Note 10: Recursion

We have used while and for loops to perform operations multiple times, either iterating over a collection (both kinds of loop) or iterating until some termination condition is met (while loops, or for loop using a break or return).

We now introduce another way to perform an operation multiple times: recursion.

A Function That Calls Itself

Let’s write a function to sum all of the positive integers less than some input integer: \(\sum_{i=1}^{n} i\)

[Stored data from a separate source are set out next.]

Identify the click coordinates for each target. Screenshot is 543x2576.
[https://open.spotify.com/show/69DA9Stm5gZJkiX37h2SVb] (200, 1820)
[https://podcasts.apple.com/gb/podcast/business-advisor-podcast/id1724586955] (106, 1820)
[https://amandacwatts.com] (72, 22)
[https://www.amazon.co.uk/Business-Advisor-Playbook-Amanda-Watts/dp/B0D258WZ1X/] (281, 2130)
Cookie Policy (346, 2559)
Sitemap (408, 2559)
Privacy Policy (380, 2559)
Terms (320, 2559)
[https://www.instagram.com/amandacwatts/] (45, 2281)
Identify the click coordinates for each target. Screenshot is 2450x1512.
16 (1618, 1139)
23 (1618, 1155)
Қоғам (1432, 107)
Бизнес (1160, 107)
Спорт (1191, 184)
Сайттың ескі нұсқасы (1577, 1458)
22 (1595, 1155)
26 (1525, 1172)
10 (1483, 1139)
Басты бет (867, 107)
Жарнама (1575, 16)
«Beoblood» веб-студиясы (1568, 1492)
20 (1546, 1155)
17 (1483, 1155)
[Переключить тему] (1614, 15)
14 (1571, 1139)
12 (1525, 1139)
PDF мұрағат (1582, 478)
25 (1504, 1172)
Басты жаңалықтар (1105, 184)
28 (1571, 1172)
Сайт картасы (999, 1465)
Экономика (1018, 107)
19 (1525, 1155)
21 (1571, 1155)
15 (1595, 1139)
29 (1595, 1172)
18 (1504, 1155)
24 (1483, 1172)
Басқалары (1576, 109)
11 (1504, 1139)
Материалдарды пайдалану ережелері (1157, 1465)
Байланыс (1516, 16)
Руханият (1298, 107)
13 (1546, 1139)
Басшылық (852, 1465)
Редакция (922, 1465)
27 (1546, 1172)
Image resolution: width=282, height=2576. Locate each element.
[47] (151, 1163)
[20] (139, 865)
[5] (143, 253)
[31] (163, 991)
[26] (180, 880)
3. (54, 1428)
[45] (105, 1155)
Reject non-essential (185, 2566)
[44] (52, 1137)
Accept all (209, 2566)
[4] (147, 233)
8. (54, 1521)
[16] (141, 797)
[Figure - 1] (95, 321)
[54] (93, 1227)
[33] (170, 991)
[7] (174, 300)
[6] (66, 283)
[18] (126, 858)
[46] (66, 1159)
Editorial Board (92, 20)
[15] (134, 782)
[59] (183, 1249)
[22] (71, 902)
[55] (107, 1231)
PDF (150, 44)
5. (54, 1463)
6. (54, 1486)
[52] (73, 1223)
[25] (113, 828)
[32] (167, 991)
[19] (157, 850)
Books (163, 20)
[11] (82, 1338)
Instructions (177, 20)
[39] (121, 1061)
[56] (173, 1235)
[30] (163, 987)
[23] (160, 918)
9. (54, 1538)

def sum_less(n:int) -> int:
    total:int = 0
    for i in range(1, n+1):
        total += i
    return total

This function works, and there’s nothing wrong with it. We could, however, approach the problem a different way, by breaking it down into sub-problems:

  • We add the next smaller number to our total
  • If the next smaller number is zero, we stop adding
def sum_less(n: int) -> int:
    if n == 1:
        return 1
    else:
        return n + sum_less(n-1)

Examining the execution:

  • The function successively calls itself
    • This is known as recursion
  • Line 2 critically checks for the case where the input integer is 0
    • After this, the function no longer calls itself, and starts to return values
    • This is called the base case or (end case)
  • Otherwise, we are in the recursive case
  • When breaking down a problem into sub-problems the base case identifies when the problem cannot be further broken down
  • The recursive case runs whenever the problem can be broken down further

Successive Halving

While using recursion for a linear problem (adding a sequence of numbers) works, recursion is typically applied to problems that are continuously broken into smaller sub-problems that are identical to the original problem.

Recall binary search:

The problem can be seen as successively performing a binary search on the “remaining” region!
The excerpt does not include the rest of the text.